**JOB A**
Pick out every line in the records that contains the string "Collapse". Treat uppercase and lowercase letters as different.

Stat. Auth.: ORS 468.020 & 468A.310
Stats. Implemented: ORS 468A.025
Hist.: DEQ 15-2008, f. & cert. ef 12-31-08

340-228-0602

Definitions

The terms used in OAR 340-228-0606 through 0639 are defined as follows, in 40 CFR 63.10042, and in Appendix A to 40 CFR part 63 subpart UUUUU:

(1) "Boiler" means an enclosed fossil-or other fuel-fired combustion device used to produce heat and to transfer heat to recirculating water, steam, or other medium.

(2) "CFR" means Code of Federal Regulations and, unless otherwise expressly identified, refers to the July 1, 2012 edition.

(3) "Coal-derived fuel" means any fuel (whether in a solid, liquid, or gaseous state) produced by the mechanical, thermal, or chemical processing of coal.

(4) "Coal-fired" means combusting any amount of coal or coal-derived fuel, alone or in combination with any amount of any other fuel, during any year.

(5) "Combustion turbine" means:

(a) An enclosed device comprising a compressor, a combustor, and a turbine and in which the flue gas resulting from the combustion of fuel in the combustor passes through the turbine, rotating the turbine; and

(b) If the enclosed device under paragraph (a) of this definition is combined cycle, any associated heat recovery steam generator and steam turbine.

(6) "Commence commercial operation" means, with regard to a unit serving a generator:

(a) To have begun to produce steam, gas, or other heated medium used to generate electricity for sale or use, including test generation.

**DATA FOR THE TASK**
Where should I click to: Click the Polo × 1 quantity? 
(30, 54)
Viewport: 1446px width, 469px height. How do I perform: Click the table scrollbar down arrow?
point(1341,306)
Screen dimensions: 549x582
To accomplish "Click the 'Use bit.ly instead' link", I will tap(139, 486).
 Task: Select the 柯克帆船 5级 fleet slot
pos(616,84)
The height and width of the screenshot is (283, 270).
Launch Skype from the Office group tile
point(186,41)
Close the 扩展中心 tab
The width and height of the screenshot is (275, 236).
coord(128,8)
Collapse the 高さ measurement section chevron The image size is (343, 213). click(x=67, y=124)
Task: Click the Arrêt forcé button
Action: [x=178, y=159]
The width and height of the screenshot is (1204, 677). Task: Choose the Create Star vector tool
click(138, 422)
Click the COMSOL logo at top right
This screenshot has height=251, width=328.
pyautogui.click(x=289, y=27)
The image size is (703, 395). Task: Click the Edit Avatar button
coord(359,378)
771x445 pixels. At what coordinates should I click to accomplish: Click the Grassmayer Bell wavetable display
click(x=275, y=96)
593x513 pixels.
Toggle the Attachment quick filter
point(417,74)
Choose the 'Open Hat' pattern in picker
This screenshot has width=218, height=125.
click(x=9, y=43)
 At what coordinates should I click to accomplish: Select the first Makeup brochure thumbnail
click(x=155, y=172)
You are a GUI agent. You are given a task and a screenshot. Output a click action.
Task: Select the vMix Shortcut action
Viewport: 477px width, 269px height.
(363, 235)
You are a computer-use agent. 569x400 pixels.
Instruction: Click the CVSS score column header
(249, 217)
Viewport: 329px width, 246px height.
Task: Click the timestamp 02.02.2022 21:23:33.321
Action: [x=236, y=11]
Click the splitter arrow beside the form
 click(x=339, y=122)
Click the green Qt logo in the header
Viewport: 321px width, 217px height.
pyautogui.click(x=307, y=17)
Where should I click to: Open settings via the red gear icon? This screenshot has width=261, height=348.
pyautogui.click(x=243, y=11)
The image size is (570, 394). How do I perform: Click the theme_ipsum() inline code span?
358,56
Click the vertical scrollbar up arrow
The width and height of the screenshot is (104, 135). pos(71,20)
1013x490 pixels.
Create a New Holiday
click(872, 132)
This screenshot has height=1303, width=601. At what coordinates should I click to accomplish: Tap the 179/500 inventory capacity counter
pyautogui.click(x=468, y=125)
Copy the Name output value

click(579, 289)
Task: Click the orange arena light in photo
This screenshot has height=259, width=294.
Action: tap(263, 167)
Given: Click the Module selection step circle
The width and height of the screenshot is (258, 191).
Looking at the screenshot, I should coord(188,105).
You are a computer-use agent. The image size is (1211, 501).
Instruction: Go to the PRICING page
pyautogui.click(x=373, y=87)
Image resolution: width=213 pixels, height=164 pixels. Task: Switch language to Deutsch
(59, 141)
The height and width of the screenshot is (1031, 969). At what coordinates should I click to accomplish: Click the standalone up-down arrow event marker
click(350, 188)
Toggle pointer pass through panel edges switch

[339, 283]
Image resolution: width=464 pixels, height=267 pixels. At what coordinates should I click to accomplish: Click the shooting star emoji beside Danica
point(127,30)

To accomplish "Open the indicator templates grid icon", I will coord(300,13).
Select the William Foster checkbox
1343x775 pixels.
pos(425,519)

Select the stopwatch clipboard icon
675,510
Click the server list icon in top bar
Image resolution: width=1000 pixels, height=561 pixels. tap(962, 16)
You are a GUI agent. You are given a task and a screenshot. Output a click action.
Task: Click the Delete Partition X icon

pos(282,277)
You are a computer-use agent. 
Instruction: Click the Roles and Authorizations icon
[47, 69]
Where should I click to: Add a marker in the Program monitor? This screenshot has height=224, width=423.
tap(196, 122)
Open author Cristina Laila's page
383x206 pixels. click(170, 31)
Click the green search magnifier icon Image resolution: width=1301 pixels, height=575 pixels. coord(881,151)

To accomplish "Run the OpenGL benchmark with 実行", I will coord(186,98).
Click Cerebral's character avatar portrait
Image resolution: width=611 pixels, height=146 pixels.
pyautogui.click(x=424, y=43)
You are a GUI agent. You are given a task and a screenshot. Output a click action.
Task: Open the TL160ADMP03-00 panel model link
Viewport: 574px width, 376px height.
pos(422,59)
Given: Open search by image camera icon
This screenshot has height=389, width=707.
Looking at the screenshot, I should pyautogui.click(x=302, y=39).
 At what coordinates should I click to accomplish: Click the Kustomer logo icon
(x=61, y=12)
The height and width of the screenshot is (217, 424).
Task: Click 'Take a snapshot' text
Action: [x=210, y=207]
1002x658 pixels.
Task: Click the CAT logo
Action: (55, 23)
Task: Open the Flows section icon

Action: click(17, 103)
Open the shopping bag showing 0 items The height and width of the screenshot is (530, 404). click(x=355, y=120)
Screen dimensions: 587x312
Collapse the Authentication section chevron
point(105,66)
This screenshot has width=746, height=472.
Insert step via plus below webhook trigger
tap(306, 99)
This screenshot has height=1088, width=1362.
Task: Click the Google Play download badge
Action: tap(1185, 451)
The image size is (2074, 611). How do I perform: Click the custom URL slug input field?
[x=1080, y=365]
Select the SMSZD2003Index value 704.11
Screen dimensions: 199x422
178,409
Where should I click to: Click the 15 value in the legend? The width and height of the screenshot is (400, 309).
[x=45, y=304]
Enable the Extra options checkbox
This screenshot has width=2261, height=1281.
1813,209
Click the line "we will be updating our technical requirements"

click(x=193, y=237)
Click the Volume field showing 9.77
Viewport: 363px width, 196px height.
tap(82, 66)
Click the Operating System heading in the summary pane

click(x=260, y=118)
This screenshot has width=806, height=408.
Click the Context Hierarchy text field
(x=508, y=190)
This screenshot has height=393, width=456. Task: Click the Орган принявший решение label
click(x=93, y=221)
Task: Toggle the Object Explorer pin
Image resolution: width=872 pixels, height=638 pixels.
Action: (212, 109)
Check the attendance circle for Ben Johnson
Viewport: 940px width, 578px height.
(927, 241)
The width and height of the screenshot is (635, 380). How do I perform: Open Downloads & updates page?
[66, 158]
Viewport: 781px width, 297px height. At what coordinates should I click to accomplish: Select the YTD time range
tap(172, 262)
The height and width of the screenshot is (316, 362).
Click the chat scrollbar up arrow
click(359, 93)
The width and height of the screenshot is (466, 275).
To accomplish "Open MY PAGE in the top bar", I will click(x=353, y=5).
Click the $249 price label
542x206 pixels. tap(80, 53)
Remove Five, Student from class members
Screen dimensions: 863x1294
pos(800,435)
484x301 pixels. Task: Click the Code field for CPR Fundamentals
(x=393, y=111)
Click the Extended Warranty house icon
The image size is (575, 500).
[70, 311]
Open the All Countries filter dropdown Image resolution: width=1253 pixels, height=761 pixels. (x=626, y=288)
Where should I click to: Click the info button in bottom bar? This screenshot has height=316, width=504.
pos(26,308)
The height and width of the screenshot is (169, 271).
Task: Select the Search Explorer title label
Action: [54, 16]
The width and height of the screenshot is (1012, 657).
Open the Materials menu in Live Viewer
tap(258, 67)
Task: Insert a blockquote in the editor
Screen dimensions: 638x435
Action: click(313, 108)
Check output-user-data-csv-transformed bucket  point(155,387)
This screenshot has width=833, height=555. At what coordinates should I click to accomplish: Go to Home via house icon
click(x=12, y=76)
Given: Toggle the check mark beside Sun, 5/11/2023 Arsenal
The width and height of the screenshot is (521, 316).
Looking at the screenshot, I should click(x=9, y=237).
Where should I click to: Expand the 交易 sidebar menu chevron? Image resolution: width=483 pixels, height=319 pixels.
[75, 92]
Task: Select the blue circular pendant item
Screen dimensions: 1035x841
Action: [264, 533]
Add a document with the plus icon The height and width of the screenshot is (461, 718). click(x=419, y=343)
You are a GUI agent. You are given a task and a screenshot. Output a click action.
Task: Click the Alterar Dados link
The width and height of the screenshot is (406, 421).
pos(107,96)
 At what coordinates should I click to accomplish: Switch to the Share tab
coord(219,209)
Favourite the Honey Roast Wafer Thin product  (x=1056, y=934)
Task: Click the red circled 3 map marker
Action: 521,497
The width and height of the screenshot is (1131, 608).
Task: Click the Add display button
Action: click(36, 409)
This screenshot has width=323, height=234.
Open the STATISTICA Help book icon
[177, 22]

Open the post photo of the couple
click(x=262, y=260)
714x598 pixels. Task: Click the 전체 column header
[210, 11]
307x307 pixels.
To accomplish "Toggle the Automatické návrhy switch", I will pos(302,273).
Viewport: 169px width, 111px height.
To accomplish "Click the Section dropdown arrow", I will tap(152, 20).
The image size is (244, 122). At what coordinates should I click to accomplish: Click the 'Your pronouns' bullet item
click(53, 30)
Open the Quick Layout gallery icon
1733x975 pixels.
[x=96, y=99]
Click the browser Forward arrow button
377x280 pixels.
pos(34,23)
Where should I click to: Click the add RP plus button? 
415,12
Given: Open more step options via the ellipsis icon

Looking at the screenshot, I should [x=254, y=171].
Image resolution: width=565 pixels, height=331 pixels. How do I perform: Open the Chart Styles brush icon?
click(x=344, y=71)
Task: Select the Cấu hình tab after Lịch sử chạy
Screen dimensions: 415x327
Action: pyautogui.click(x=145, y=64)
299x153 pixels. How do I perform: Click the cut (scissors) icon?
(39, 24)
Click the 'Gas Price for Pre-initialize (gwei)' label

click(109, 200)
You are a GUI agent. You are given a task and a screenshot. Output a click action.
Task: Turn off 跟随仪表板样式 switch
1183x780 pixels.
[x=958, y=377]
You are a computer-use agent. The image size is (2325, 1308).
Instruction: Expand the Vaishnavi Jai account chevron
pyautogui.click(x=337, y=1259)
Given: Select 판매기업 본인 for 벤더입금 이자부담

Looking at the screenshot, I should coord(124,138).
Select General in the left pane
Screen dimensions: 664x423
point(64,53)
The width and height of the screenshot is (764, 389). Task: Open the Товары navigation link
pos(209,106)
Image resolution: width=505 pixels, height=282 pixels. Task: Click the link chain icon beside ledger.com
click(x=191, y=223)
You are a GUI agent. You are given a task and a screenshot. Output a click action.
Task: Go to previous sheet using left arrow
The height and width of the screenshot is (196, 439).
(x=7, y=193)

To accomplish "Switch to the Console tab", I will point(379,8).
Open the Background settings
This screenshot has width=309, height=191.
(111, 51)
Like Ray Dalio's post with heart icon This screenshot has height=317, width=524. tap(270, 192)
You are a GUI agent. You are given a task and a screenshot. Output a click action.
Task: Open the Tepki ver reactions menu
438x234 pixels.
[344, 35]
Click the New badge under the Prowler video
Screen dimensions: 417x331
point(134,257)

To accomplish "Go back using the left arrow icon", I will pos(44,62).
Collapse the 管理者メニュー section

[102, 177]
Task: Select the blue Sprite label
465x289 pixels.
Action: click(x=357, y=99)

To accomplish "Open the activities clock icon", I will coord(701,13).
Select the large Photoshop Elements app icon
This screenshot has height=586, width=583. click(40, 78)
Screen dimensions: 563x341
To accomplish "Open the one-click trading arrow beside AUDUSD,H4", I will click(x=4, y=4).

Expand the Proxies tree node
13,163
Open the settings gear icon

**JOB B**
Recast the definitions section's paragraph that begins (4) "Coal-fired" as a brief bulleted list that keeps its main facts.

**CORRECT RESULT A**
Collapse the 高さ measurement section chevron The image size is (343, 213). click(x=67, y=124)
Collapse the Authentication section chevron
Collapse the 管理者メニュー section

**CORRECT RESULT B**
"Coal-fired" means combusting:
- any amount of coal or coal-derived fuel
- either alone or together with any amount of any other fuel
- during any year